Precision BioSciences was founded in 2006 to develop a genome editing technology that uses homing nucleases to make precise edits in DNA. Now, the company has preclinical evidence showing that the approach—designed as a one-time treatment—holds promise for treating familial hypercholesterolemia, high cholesterol that’s caused by abnormalities in the gene PCSK9.
A single dose of Precision’s treatment reduced the expression of PCSK9, resulting in a stable lowering of LDL cholesterol in nonhuman primates for three years, according to a study led by the University of Pennsylvania and published in the journal Molecular Therapy. The treatment reduced PCSK9 protein levels by 85% and LDL cholesterol levels by 56%.
Precision is developing the technique, called ARCUS nuclease gene editing, as an alternative to drug treatments for familial hypercholesterolemia, including Amgen’s Repatha as well as Sanofi and Regeneron’s Praluent.
“These results not only contribute to the growing evidence of gene editing for potential therapeutic use, but specifically showed that ARCUS nuclease gene editing could be a very promising new approach leading to treatments for heart disease patients that do not tolerate commonly used PCSK9 inhibitors,” said lead author James Wilson, M.D., Ph.D., a professor and director of the Penn Gene Therapy Program and the Penn Orphan Disease Center, in a statement.
Precision’s ARCUS uses nucleases that are designed to either insert, delete or fix specific sequences of DNA. The company’s lead program is an off-the-shelf CAR-T for leukemia and lymphoma that’s partnered with Servier and currently in clinical trials.
In November, Precision inked another deal, with Eli Lilly, which handed the company $100 million upfront to develop in vivo gene therapies for three targets, including Duchenne muscular dystrophy. Lilly also pumped a $35 million investment into Precision and vowed up to $420 million in development and commercialization milestone payments.

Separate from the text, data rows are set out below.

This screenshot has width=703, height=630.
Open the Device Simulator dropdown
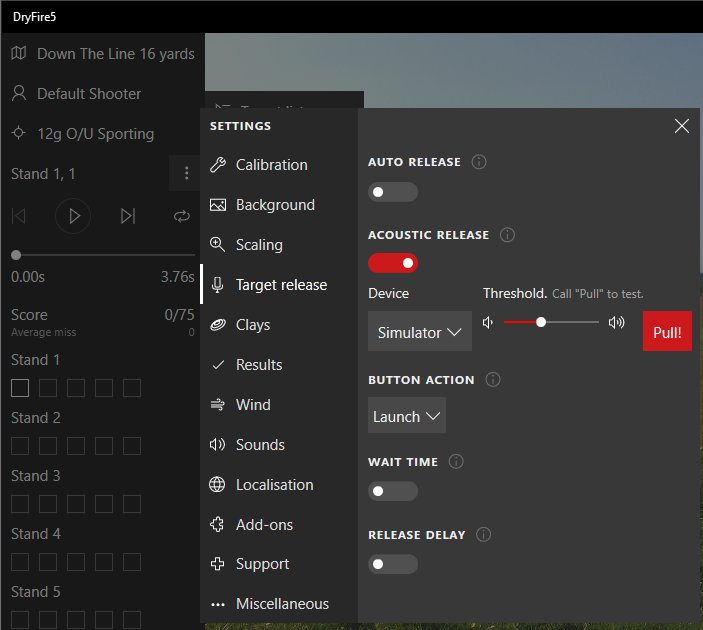pos(419,332)
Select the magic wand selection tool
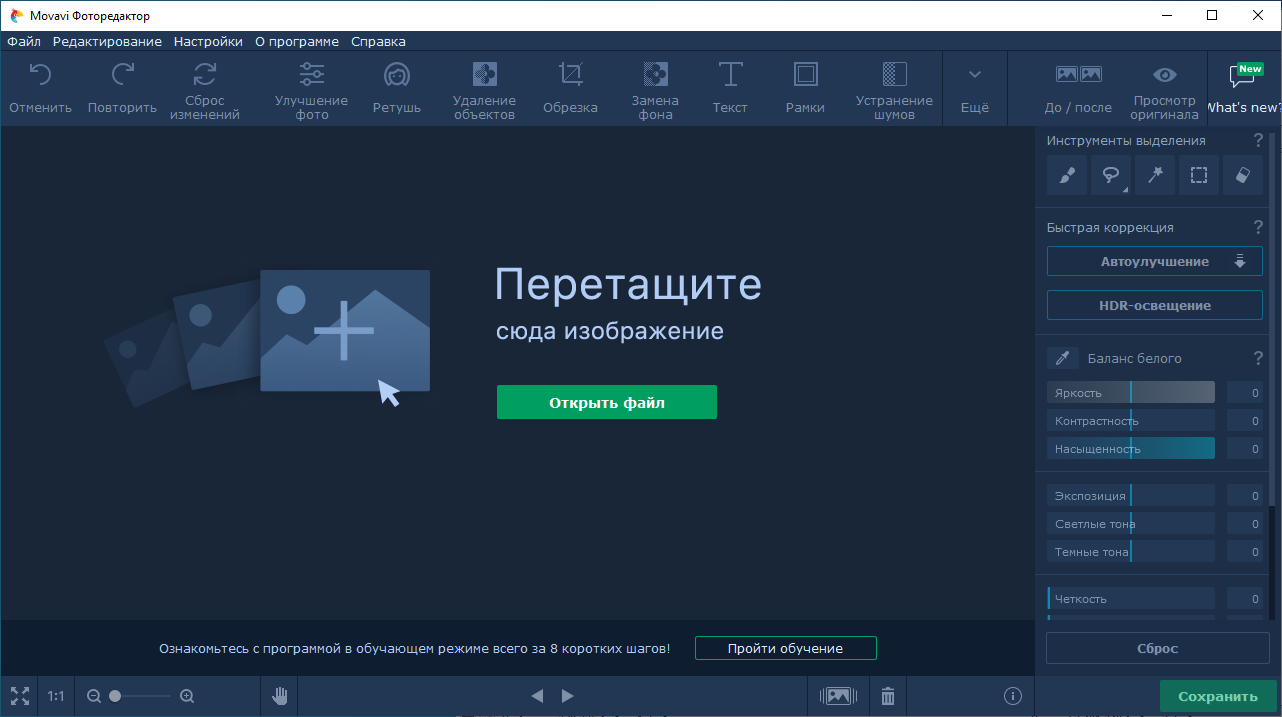This screenshot has height=717, width=1282. tap(1155, 175)
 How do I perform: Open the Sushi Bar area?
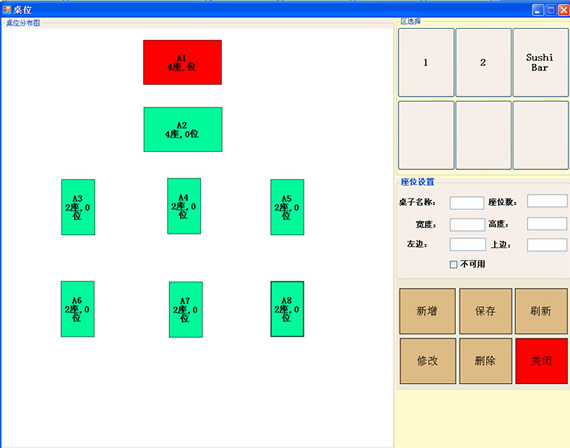point(540,63)
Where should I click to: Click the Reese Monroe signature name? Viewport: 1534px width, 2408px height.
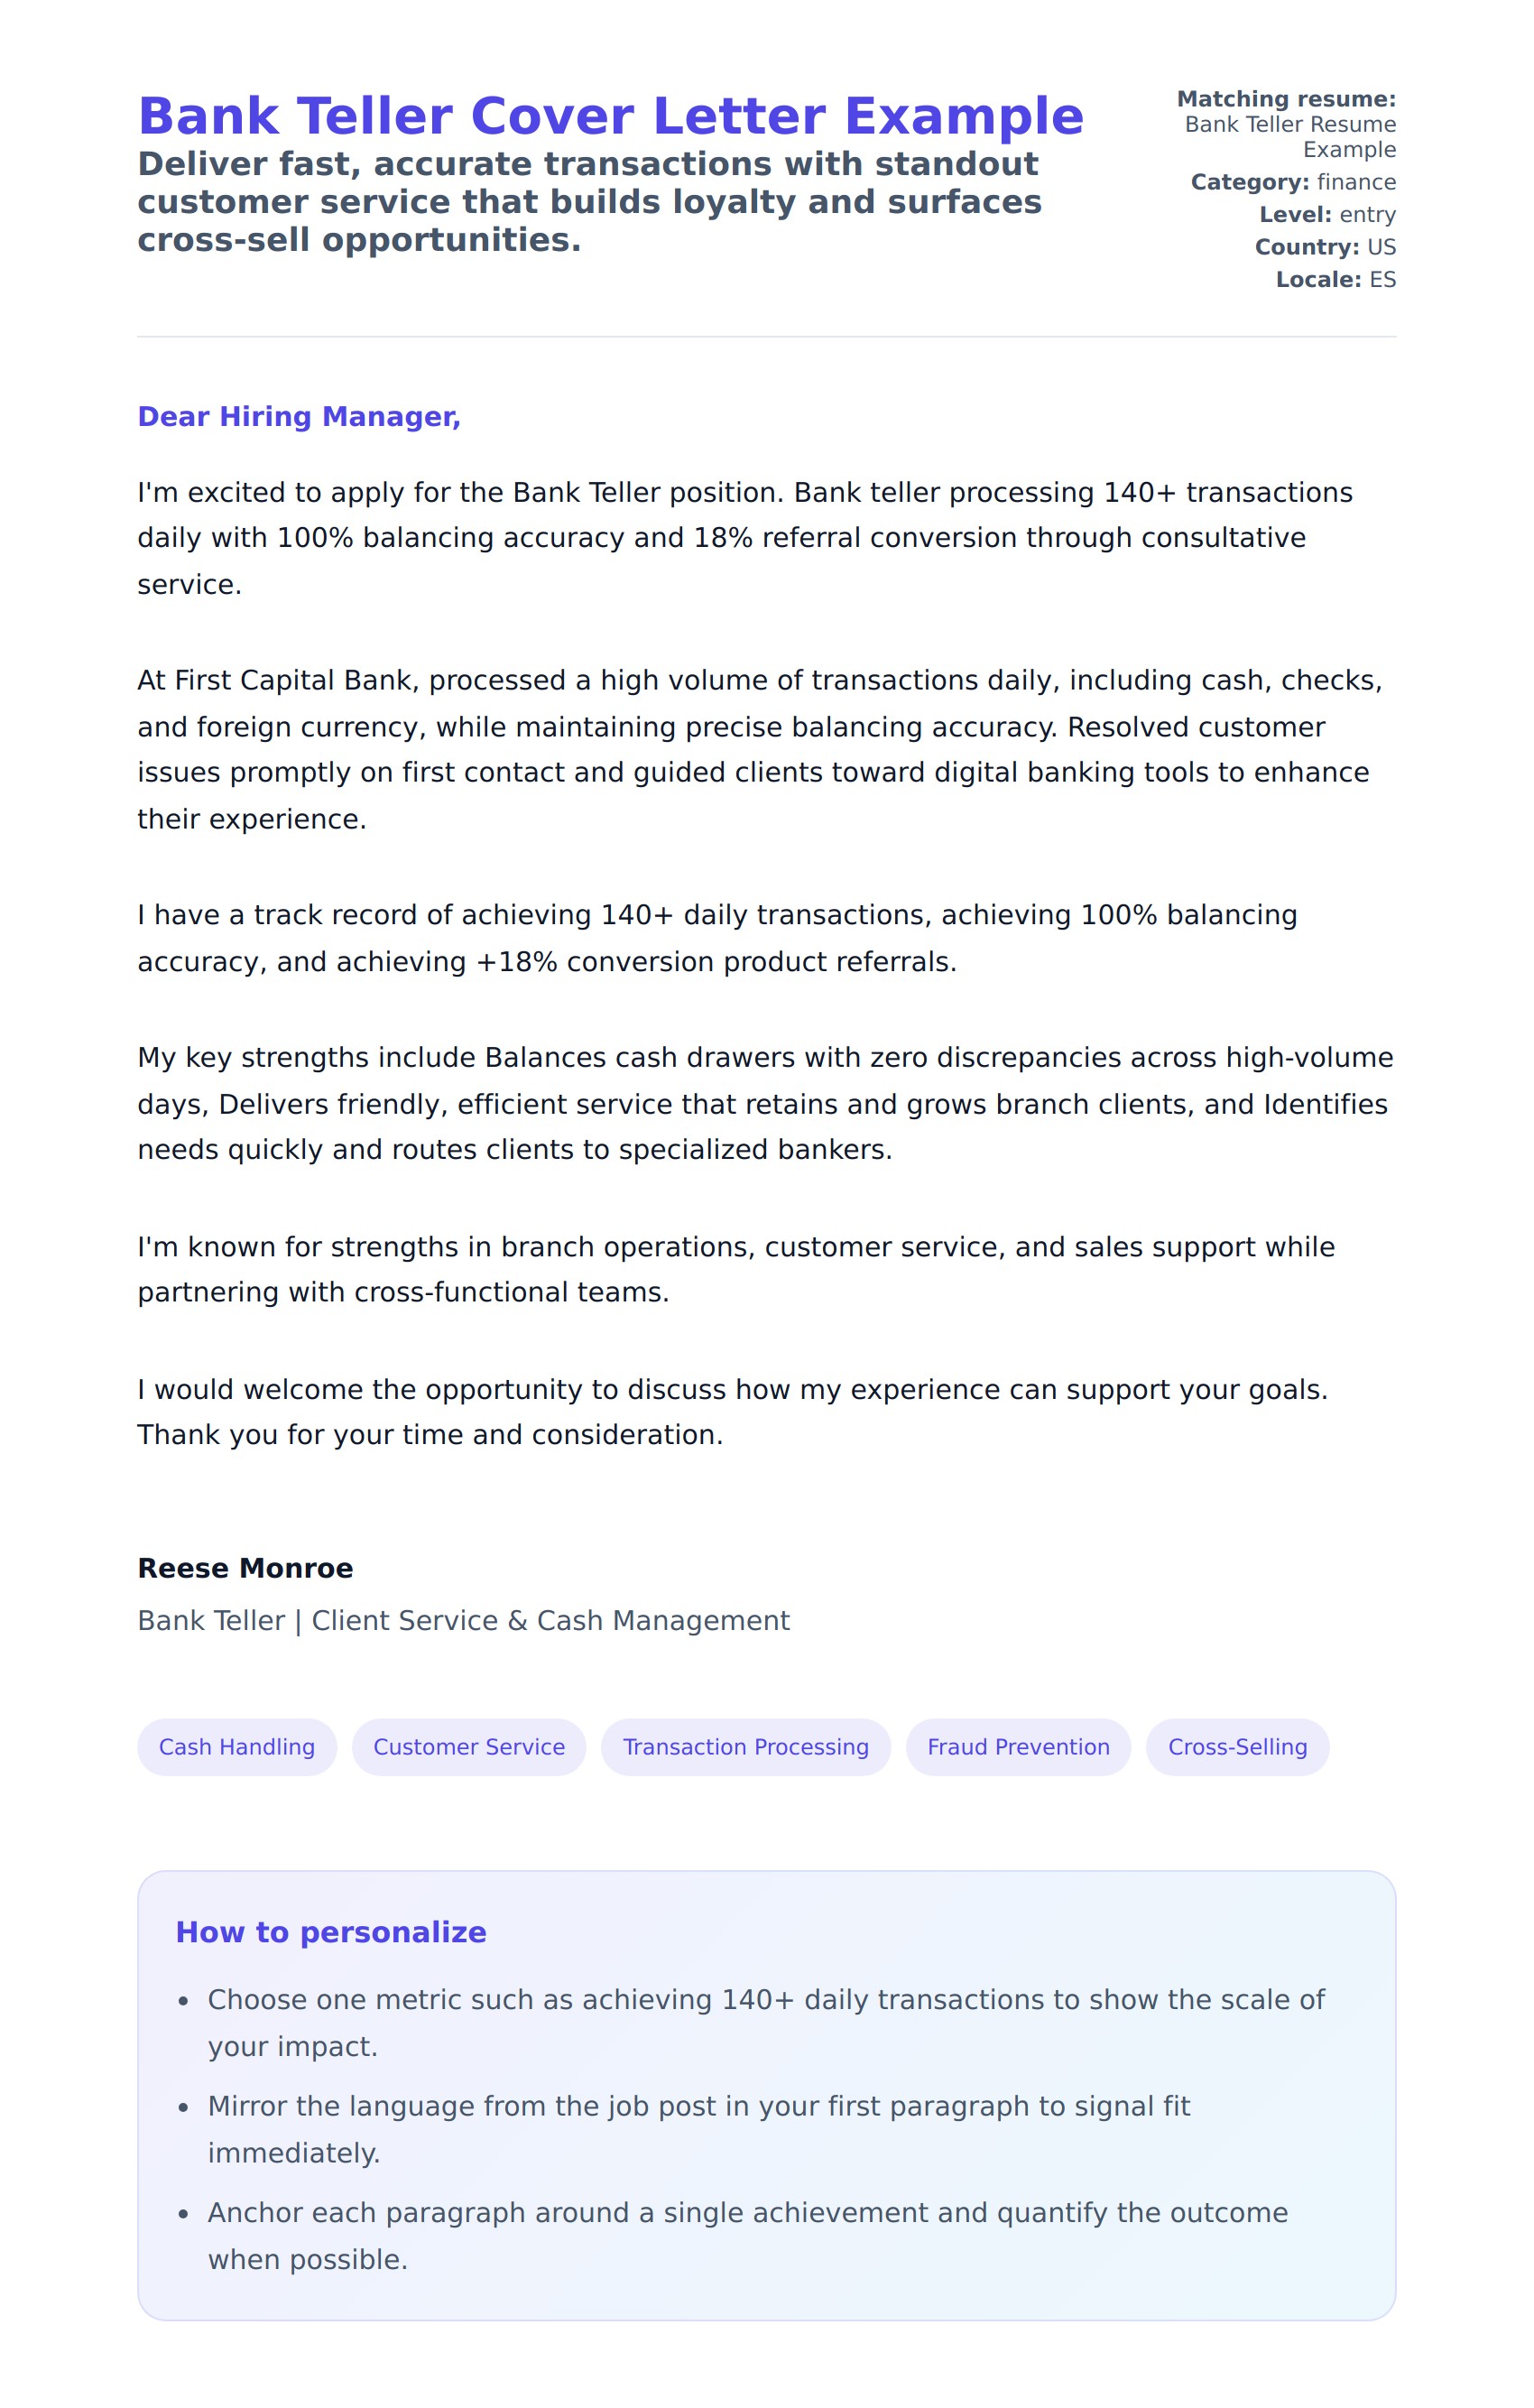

Precision does have some competition in the cholesterol arena. At the annual J.P. Morgan healthcare conference, two-year-old Verve Therapeutics revealed that its lead program is a base editor that blocks the PCSK9 gene. It’s also a one-time treatment, designed to change just one base in the genome.
Verve reported last June that in monkeys, the treatment prompted an 89% drop in PCSK9 and a 59% lowering of LDL cholesterol in two weeks. The company is now following the animals to determine the long-term efficacy of the treatment.
Precision also plans to continue its monitoring of the nonhuman primates in its trial in the hopes of gaining insights into its other ARCUS programs. Chief Scientific Officer Derek Jantz, Ph.D., said the three-year results of the cholesterol study provide hope gene editing could be a viable long-term solution to familial hypercholesterolemia.
“At more than three years out, we are seeing a stable gene edit that is being inherited by subsequent generations of hepatocytes, and evidence thus far supports that this is a permanent change,” Jantz said.